#### [PROBLEM REQUIREMENTS]
Only the lines that contain the string "pyautogui" belong in the answer; pull them from the records.
--- START ---
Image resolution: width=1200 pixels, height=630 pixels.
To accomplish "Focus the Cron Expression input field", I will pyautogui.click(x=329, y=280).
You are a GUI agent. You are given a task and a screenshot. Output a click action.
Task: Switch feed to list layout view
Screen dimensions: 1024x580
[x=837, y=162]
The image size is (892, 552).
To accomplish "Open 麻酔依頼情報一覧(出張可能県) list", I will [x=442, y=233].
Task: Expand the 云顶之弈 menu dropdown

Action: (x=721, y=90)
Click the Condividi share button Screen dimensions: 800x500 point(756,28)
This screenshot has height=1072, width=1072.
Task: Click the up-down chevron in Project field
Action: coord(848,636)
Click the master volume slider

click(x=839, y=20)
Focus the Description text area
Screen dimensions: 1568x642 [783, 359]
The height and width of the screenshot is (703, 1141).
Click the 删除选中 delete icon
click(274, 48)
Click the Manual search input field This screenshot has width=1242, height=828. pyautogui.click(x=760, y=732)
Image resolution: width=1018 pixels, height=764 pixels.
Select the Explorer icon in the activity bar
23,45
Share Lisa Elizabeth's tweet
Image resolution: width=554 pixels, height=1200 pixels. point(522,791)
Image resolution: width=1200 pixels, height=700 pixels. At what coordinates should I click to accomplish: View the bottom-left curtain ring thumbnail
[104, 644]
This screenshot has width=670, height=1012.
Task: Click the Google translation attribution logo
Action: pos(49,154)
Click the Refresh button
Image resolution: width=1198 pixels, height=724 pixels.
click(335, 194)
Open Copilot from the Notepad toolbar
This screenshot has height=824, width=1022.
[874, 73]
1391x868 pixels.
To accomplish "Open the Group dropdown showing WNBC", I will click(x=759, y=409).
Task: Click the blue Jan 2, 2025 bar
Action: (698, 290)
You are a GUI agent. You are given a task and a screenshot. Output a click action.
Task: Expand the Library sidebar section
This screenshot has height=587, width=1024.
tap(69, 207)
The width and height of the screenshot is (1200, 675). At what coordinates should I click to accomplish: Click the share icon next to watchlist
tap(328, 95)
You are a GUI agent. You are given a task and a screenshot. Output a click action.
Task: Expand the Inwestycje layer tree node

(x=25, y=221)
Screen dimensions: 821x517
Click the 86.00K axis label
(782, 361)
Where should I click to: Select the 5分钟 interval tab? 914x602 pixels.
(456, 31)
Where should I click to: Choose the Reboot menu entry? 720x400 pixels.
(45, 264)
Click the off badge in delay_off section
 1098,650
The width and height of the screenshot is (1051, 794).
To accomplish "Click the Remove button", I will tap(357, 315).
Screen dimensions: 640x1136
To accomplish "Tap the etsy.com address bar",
--- END ---
#### [COMPLETED EXERCISE]
To accomplish "Focus the Cron Expression input field", I will pyautogui.click(x=329, y=280).
Click the Manual search input field This screenshot has width=1242, height=828. pyautogui.click(x=760, y=732)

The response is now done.